US 12,406,685 B2
Methods and systems for cross-correlating and aligning parallel speech utterances to improve quality assurance
Lukas Pfeifenberger, Salzburg (AT); and Shawn Zhang, Palo Alto, CA (US)
Assigned to SANAS.AI INC., Palo Alto, CA (US)
Filed by Sanas.ai Inc., Palo Alto, CA (US)
Filed on Mar. 22, 2024, as Appl. No. 18/613,833.
Claims priority of provisional application 63/462,002, filed on Apr. 26, 2023.
Prior Publication US 2024/0363135 A1, Oct. 31, 2024
Int. Cl. G10L 21/12 (2013.01); G10L 25/30 (2013.01); G10L 25/60 (2013.01)

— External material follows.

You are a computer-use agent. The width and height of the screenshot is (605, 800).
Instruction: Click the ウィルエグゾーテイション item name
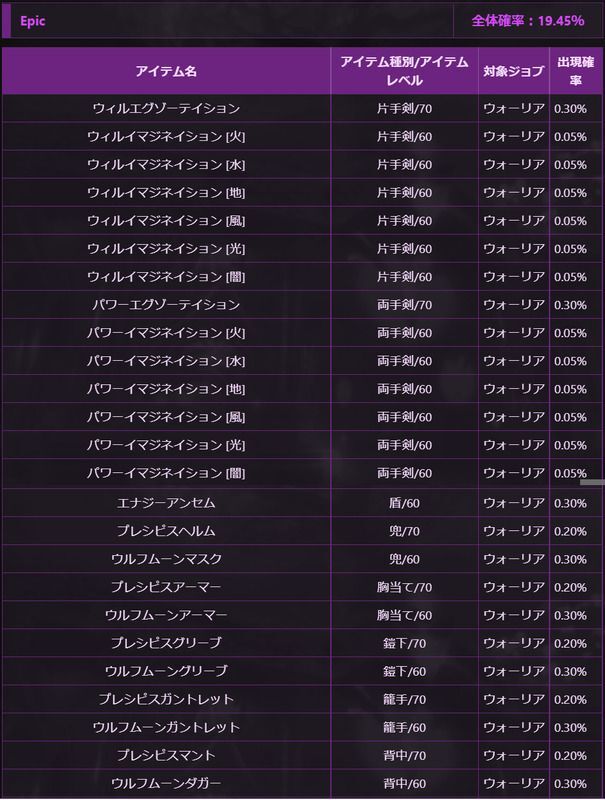[166, 108]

CPC G10L 21/12 (2013.01) [G10L 25/30 (2013.01); G10L 25/60 (2013.01)] 20 Claims
OG exemplary drawing
 
1. A voice conversion system, comprising memory having instructions stored thereon and one or more processors coupled to the memory and configured to execute the instructions to:
convert a candidate utterance and a reference utterance in obtained audio data into first and second time series sequence representations, respectively, using acoustic features and linguistic features;
perform a cross-correlation of the first and second time series sequence representations to generate a result representing a first degree of similarity between the first and second time series sequence representations;
align the first and second time series sequence representations to generate an aligned version of the first and second time series sequence representations;
after the alignment, adjust the aligned version of the first and second time series sequence representations based on a phoneme-based alignment;
generate an alignment difference of path-based distances between the reference and candidate speech utterances based on the adjusted aligned version of the first and second time series sequences representations;
generate a quality metric based on the result of the cross-correlation of the first and second time series sequence representations and the generated alignment difference of path-based distances between the reference and candidate speech utterances; and
output the generated quality metric, wherein the generated quality metric is indicative of a second degree of similarity between the candidate and reference utterances.